EXCERPTED PASSAGE:
──────────────────────────────

Reader, she marries him: Jane Eyre and social class

Rochester brings a whole crew of his wealthy, "upper class" friends to visit him at Thornfield, where they eat and play games (charades!) and pretty much drive the huge staff crazy - and Jane Eyre is an intermediate figure: she's a servant (the hired nanny for his "ward," Adele), but she's clearly more educated and sophisticated than those with whom she works - but she feels like an outsider among the aristocrats, which she is: she joins them at night only because Rochester literally orders her to do so; none take the slightest notice of her, as she sits to the side by herself, quiet and observant. And when Rochester addresses her (and admires her) it's in a sidebar - not among his wealthy and somewhat glamorous friends. So how do we place this?: Jane's desire is not to disrupt the social order, not to raise all of the servants to a level of respect and equality. The English social class conventions are far too entrenched for her to take on - and so are the conventions of the English novel, in fact. Her desire is to join - and perhaps make them slightly better and more cognizant - but the whole novel is driving toward her incorporation in a "higher" social caste: reader, she marries him. Think how differently American novels treat this theme. But as noted in earlier posts, I think there's another dimension, too - a feminist dimension, obviously, but also a literary dimension: her position as observer, unknown and unnamed, not recognized for her talents and abilities, is much like the position of the female novelist in her era: she's unrecognized as a character, just as the Brontes (et al.) are unrecognized, hidden, and disguised within the literary world: the woman novelist must pretend to be what she isn't, and must sit demurely aside while the great male writers of the era - Dickens, Thackeray, maybe Hardy? - strut about in the limelight. Reader, this will change.

──────────────────────────────

DATA SEGMENT:
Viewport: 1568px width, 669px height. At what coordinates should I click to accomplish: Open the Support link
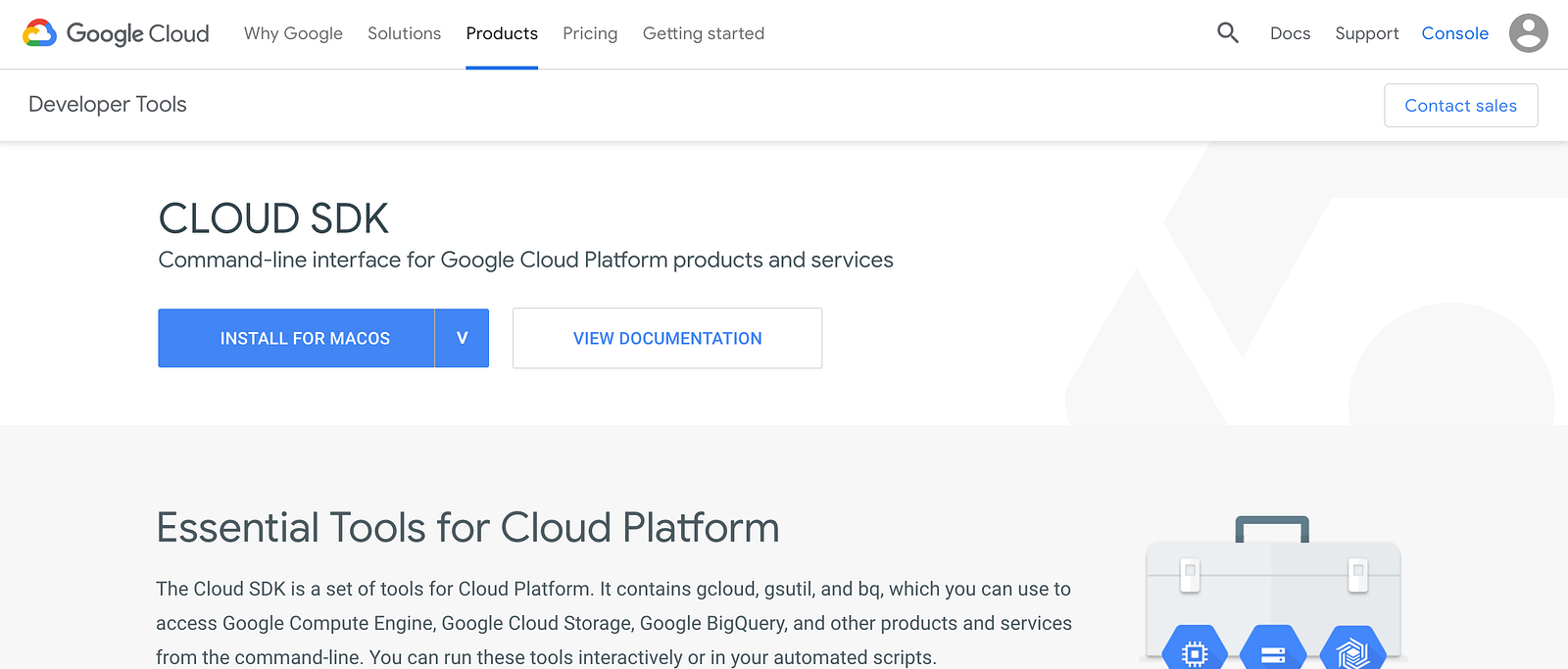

──────────────────────────────

PROMPT: Please answer from the passage on Jane Eyre and social class: why does Jane join Rochester's wealthy guests at night?

RESPONSE TO THE EXERCISE: She joins them only because Rochester orders her to.